*** TASK INPUTS Section Begins ***
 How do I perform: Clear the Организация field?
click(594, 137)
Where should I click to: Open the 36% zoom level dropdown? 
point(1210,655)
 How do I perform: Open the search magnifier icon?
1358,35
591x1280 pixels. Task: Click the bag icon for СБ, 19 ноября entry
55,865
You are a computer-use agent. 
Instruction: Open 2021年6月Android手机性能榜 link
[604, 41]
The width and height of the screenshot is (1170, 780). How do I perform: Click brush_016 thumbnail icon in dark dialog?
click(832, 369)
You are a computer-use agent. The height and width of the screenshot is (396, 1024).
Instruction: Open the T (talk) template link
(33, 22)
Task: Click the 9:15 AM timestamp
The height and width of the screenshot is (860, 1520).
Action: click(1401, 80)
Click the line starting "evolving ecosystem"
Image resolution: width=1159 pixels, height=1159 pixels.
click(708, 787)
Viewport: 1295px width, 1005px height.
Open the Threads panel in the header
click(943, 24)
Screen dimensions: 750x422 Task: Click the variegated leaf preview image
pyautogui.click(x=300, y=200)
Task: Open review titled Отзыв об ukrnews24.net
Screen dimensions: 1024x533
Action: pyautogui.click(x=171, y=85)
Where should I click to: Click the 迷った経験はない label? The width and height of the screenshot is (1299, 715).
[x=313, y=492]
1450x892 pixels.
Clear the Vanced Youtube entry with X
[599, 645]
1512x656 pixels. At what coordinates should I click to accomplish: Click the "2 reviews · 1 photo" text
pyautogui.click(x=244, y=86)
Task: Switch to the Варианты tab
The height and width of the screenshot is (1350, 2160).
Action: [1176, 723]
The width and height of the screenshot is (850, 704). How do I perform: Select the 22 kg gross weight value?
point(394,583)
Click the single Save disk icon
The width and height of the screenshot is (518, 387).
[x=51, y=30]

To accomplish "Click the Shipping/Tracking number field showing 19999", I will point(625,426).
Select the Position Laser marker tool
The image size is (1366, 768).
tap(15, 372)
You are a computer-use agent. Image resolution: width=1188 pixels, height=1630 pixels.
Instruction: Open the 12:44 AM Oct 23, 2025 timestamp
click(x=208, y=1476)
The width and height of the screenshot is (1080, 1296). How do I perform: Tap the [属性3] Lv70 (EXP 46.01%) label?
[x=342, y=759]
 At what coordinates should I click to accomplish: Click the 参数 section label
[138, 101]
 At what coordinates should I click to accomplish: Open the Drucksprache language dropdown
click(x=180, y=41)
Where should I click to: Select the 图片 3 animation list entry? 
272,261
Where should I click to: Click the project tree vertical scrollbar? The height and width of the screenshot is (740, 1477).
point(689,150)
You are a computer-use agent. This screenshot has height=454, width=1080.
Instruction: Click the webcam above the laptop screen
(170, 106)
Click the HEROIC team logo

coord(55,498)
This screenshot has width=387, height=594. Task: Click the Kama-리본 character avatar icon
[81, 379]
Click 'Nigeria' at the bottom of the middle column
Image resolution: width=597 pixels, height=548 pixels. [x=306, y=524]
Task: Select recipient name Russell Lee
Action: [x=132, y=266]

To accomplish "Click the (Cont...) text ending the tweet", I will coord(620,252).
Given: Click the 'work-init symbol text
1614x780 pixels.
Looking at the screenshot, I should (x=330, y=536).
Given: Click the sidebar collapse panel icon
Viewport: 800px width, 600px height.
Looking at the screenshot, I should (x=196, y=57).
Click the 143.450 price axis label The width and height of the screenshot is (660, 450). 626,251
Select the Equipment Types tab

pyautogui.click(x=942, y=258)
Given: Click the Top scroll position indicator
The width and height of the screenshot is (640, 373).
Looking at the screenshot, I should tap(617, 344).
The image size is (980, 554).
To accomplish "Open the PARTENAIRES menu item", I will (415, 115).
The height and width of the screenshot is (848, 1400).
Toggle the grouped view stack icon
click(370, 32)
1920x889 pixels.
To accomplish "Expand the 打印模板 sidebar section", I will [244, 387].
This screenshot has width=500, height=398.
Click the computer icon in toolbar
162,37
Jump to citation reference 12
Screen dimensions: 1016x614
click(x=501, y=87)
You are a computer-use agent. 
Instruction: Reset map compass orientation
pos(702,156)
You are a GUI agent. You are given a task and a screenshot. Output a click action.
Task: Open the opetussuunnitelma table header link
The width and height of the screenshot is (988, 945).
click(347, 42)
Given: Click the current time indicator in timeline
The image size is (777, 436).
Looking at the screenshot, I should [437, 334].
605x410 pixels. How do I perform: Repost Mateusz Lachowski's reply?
*** TASK INPUTS Section Ends ***
● TASK TO CARRY OUT
Each record above, in full: retype it verbatim.

● EXERCISE RESULT
 How do I perform: Clear the Организация field?
click(594, 137)
Where should I click to: Open the 36% zoom level dropdown? 
point(1210,655)
 How do I perform: Open the search magnifier icon?
1358,35
591x1280 pixels. Task: Click the bag icon for СБ, 19 ноября entry
55,865
You are a computer-use agent. 
Instruction: Open 2021年6月Android手机性能榜 link
[604, 41]
The width and height of the screenshot is (1170, 780). How do I perform: Click brush_016 thumbnail icon in dark dialog?
click(832, 369)
You are a computer-use agent. The height and width of the screenshot is (396, 1024).
Instruction: Open the T (talk) template link
(33, 22)
Task: Click the 9:15 AM timestamp
The height and width of the screenshot is (860, 1520).
Action: click(1401, 80)
Click the line starting "evolving ecosystem"
Image resolution: width=1159 pixels, height=1159 pixels.
click(708, 787)
Viewport: 1295px width, 1005px height.
Open the Threads panel in the header
click(943, 24)
Screen dimensions: 750x422 Task: Click the variegated leaf preview image
pyautogui.click(x=300, y=200)
Task: Open review titled Отзыв об ukrnews24.net
Screen dimensions: 1024x533
Action: pyautogui.click(x=171, y=85)
Where should I click to: Click the 迷った経験はない label? The width and height of the screenshot is (1299, 715).
[x=313, y=492]
1450x892 pixels.
Clear the Vanced Youtube entry with X
[599, 645]
1512x656 pixels. At what coordinates should I click to accomplish: Click the "2 reviews · 1 photo" text
pyautogui.click(x=244, y=86)
Task: Switch to the Варианты tab
The height and width of the screenshot is (1350, 2160).
Action: [1176, 723]
The width and height of the screenshot is (850, 704). How do I perform: Select the 22 kg gross weight value?
point(394,583)
Click the single Save disk icon
The width and height of the screenshot is (518, 387).
[x=51, y=30]

To accomplish "Click the Shipping/Tracking number field showing 19999", I will point(625,426).
Select the Position Laser marker tool
The image size is (1366, 768).
tap(15, 372)
You are a computer-use agent. Image resolution: width=1188 pixels, height=1630 pixels.
Instruction: Open the 12:44 AM Oct 23, 2025 timestamp
click(x=208, y=1476)
The width and height of the screenshot is (1080, 1296). How do I perform: Tap the [属性3] Lv70 (EXP 46.01%) label?
[x=342, y=759]
 At what coordinates should I click to accomplish: Click the 参数 section label
[138, 101]
 At what coordinates should I click to accomplish: Open the Drucksprache language dropdown
click(x=180, y=41)
Where should I click to: Select the 图片 3 animation list entry? 
272,261
Where should I click to: Click the project tree vertical scrollbar? The height and width of the screenshot is (740, 1477).
point(689,150)
You are a computer-use agent. This screenshot has height=454, width=1080.
Instruction: Click the webcam above the laptop screen
(170, 106)
Click the HEROIC team logo

coord(55,498)
This screenshot has width=387, height=594. Task: Click the Kama-리본 character avatar icon
[81, 379]
Click 'Nigeria' at the bottom of the middle column
Image resolution: width=597 pixels, height=548 pixels. [x=306, y=524]
Task: Select recipient name Russell Lee
Action: [x=132, y=266]

To accomplish "Click the (Cont...) text ending the tweet", I will coord(620,252).
Given: Click the 'work-init symbol text
1614x780 pixels.
Looking at the screenshot, I should (x=330, y=536).
Given: Click the sidebar collapse panel icon
Viewport: 800px width, 600px height.
Looking at the screenshot, I should (x=196, y=57).
Click the 143.450 price axis label The width and height of the screenshot is (660, 450). 626,251
Select the Equipment Types tab

pyautogui.click(x=942, y=258)
Given: Click the Top scroll position indicator
The width and height of the screenshot is (640, 373).
Looking at the screenshot, I should tap(617, 344).
The image size is (980, 554).
To accomplish "Open the PARTENAIRES menu item", I will (415, 115).
The height and width of the screenshot is (848, 1400).
Toggle the grouped view stack icon
click(370, 32)
1920x889 pixels.
To accomplish "Expand the 打印模板 sidebar section", I will [244, 387].
This screenshot has width=500, height=398.
Click the computer icon in toolbar
162,37
Jump to citation reference 12
Screen dimensions: 1016x614
click(x=501, y=87)
You are a computer-use agent. 
Instruction: Reset map compass orientation
pos(702,156)
You are a GUI agent. You are given a task and a screenshot. Output a click action.
Task: Open the opetussuunnitelma table header link
The width and height of the screenshot is (988, 945).
click(347, 42)
Given: Click the current time indicator in timeline
The image size is (777, 436).
Looking at the screenshot, I should [437, 334].
605x410 pixels. How do I perform: Repost Mateusz Lachowski's reply?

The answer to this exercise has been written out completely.